Many in bioethics have participated in disaster preparedness and pandemic planning, including using the best evidence about contagiousness, illness predictions and fatality rates, to develop plans for how to fairly allocate extremely scarce resources in case of these events, often making sure that health care professionals caring directly for the patients (e.g., intensivists) are not the only ones making those decisions so as to prevent both implicit bias in such decisions, to safeguard trust in physicians and the role of clinicians as advocates for their patients and, importantly, to recognize the emotional toll on clinicians. Yes, organizational leaders and government officials need to support physicians and other clinicians, by recognizing their expertise not just during but before, in planning for public health crises, and protecting them from harm. Draw on their front-lines, growing by the hour experience but recognize they may not “already know what should be done.” We are now facing the need to make all sorts of decisions in some locations with limited evidence, including for critical care resources, and, like a virus, that is likely to spread. While I, for one, am grateful for the lessons about allocating intensive care during ordinary times, I am also grateful for the proactive planning by public health and hospitals and bioethicists for a severe pandemic.
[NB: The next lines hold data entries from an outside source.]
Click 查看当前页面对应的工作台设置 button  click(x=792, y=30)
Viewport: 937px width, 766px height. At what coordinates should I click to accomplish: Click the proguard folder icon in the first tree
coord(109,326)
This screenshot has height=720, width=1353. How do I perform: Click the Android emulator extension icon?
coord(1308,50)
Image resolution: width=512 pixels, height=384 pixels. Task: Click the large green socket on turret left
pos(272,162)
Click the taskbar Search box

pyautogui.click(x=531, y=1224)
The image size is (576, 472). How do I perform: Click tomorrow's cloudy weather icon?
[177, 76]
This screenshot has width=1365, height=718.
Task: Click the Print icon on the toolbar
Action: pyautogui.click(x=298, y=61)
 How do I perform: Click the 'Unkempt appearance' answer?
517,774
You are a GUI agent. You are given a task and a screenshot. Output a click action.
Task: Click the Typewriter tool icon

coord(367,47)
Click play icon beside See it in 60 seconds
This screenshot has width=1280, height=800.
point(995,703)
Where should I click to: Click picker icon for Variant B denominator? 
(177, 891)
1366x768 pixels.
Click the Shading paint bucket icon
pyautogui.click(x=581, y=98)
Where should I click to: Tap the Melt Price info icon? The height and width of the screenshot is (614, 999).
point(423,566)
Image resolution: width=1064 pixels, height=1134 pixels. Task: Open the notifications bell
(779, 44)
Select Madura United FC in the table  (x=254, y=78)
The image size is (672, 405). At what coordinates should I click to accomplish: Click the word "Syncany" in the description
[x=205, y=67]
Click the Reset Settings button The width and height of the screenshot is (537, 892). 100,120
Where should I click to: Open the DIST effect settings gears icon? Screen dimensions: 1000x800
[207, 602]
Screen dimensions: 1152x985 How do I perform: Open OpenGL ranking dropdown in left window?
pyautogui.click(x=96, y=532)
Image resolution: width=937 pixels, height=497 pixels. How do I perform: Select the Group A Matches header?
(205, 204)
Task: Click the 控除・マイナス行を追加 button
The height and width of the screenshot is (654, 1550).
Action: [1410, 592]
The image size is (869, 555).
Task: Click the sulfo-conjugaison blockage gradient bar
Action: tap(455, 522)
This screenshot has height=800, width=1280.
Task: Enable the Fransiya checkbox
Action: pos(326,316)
Still, I worry about those involved in making allocation decisions, and those caring for patients for whom such decisions result in morbidity or mortality. While we should learn from many years of experience allocating intensive care, we must also learn from experiences humans have faced that more closely resemble what we now confront (Navarro et al 2016, Stern, Cetron and Markel 2009). Let us also learn from this pandemic, especially about the need for excess capacity in healthcare (Berki 1972), the need for greater investment in public health personnel, research and infrastructure, the need to lessen preexisting health inequities, and both cherish and strengthen our capacity as families, communities, nations and the human race to place the public interest and the common good over our own.